Monday, July 31, 2006

Make them go away please

Real quick does anyone remember how to get on the list so that they (telemarketers)can't call you anymore? Wasn't it called the "no call list"? I am so tired of the constant calls that I am getting GRRRRRRRRRRRRRR!! LOL

Saturday, July 29, 2006

I did it this time

First Things First

I have been meaning to send a special thanks to my friend, Shionge, in Singapore for the lovely gifts that she sent us! We love them and the magnet is placed on the refrigerator with all of the others! So again Thank you. Here is a picture of the gifts!

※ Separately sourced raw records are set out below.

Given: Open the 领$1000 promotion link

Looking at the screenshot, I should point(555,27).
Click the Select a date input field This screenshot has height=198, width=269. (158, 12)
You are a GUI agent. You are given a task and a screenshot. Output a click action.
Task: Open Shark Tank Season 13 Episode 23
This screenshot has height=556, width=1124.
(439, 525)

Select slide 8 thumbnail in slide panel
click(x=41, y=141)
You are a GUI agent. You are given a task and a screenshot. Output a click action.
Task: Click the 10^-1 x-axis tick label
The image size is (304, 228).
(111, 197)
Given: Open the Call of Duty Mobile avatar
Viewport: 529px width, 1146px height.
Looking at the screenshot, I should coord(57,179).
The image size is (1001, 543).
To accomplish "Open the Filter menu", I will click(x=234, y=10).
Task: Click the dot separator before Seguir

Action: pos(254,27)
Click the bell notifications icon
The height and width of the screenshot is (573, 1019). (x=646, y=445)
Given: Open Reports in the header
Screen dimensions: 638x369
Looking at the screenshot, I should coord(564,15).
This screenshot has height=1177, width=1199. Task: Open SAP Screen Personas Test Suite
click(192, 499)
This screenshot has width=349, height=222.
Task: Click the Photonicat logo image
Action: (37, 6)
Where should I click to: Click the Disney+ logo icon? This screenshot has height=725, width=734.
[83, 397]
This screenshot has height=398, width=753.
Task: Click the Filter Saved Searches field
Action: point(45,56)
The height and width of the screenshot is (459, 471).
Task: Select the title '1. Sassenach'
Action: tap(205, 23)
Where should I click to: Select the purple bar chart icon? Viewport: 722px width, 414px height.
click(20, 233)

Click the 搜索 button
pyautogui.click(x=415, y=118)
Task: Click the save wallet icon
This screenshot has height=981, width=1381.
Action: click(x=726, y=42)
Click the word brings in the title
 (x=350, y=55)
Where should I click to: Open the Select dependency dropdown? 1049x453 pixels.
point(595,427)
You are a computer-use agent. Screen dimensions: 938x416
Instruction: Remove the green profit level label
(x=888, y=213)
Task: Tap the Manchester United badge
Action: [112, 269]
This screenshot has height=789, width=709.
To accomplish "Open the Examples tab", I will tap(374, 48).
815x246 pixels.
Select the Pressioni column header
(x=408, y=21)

My son is so excited to see the candy!


Ok I meant to tell you all this Saturday evening but I just did not have it in me! LOL. I wrecked Ray's motorcycle Saturday!!! We are ok. I got road burn on my left shoulder, forearm, hip, knee and ankle! Yes I slid across the road. Ray went over my head and landed in the grass. Don't worry I caught the bike with my leg. I now know what the weight of the bike feels like. LOL. Personal note: riding his bike is what we were fighting over the other day! See I told you it was silly. I want to learn how to ride the bike but I am afraid of it at the same time. I get scared when I turn the bike because it feels like it is falling and I can not keep the bike upright, which is what happened when we wrecked. I was turning onto the main road and that happened and I freaked out the clutch popped and we well we wrecked. I was so scared! Not to mention how bad it hurt! I felt my skin tear away from my arm. Can we say ouch!!!!!!! I did not cry but I did feel like I was going to get very sick. I did not but wow it was bad for awhile. We were about an hour from the house so I had no choice but to get back on the back of the bike so we could go home.
Ray was good about it! He was not mad, just glad I was OK. But the bike,which is only 6 months old, has the following damage: broken mirror on the left side, bent handle bars, messed up gas tank, and a little body damage on the side and I somehow broke his foot peg!!!!!
This is the worst part of the day: On the way home I was talking to God and it hit me like a ton of bricks, I always pray for safety, grace and mercy, and for Him to send angels of protection to be with us! This time I forgot to do so!!!! Yep the one time I forgot and I wrecked!!!!!!
Tonight when Ray gets home from work I will take pictures of the bike and of me so you can see my BOO Boos!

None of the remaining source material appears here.